- [Data for the task]
↓
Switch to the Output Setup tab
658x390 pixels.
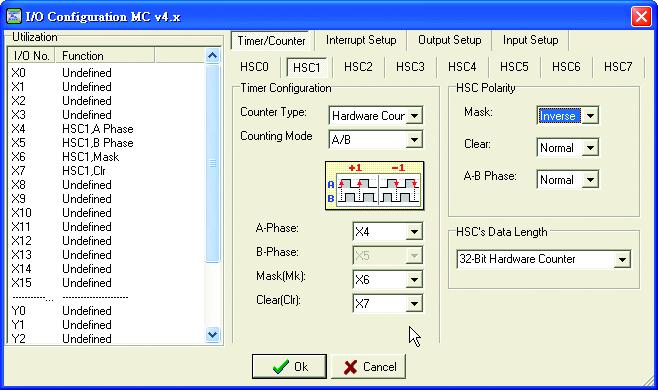pos(449,40)
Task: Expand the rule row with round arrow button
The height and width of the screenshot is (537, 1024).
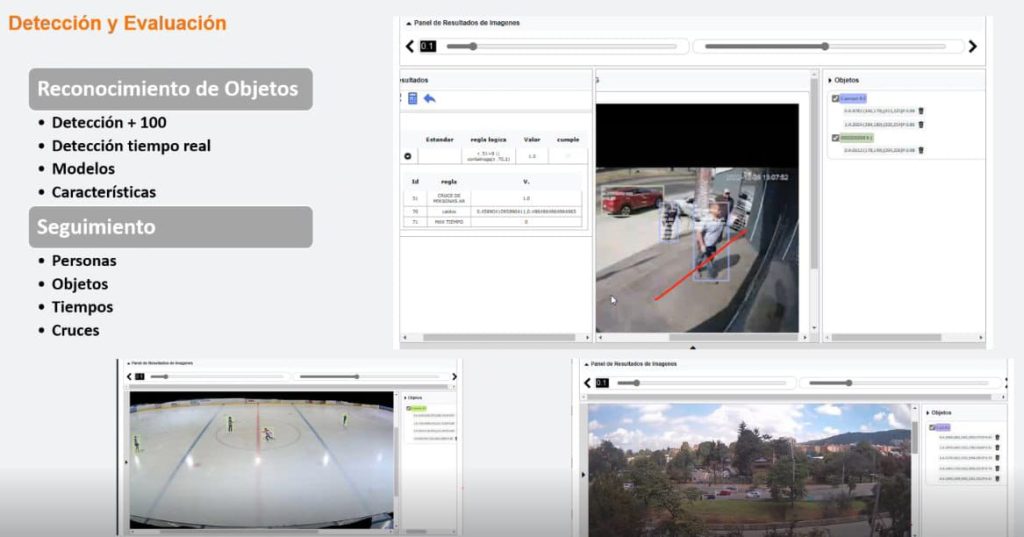Action: [x=408, y=156]
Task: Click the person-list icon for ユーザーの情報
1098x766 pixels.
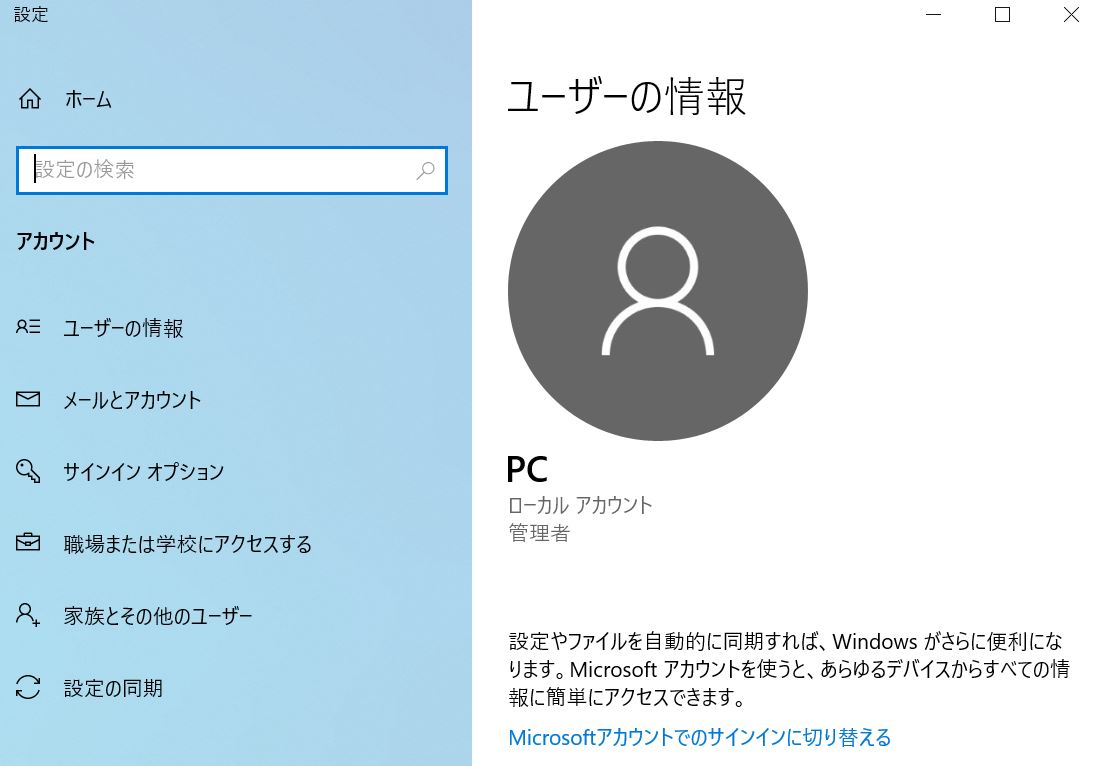Action: click(x=28, y=327)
↑
- [Exercise aim] Please copy every line of the data above word for word, leaving out the pictures.

- [Problem solution]
Switch to the Output Setup tab
658x390 pixels.
pos(449,40)
Task: Expand the rule row with round arrow button
The height and width of the screenshot is (537, 1024).
Action: [x=408, y=156]
Task: Click the person-list icon for ユーザーの情報
1098x766 pixels.
Action: click(x=28, y=327)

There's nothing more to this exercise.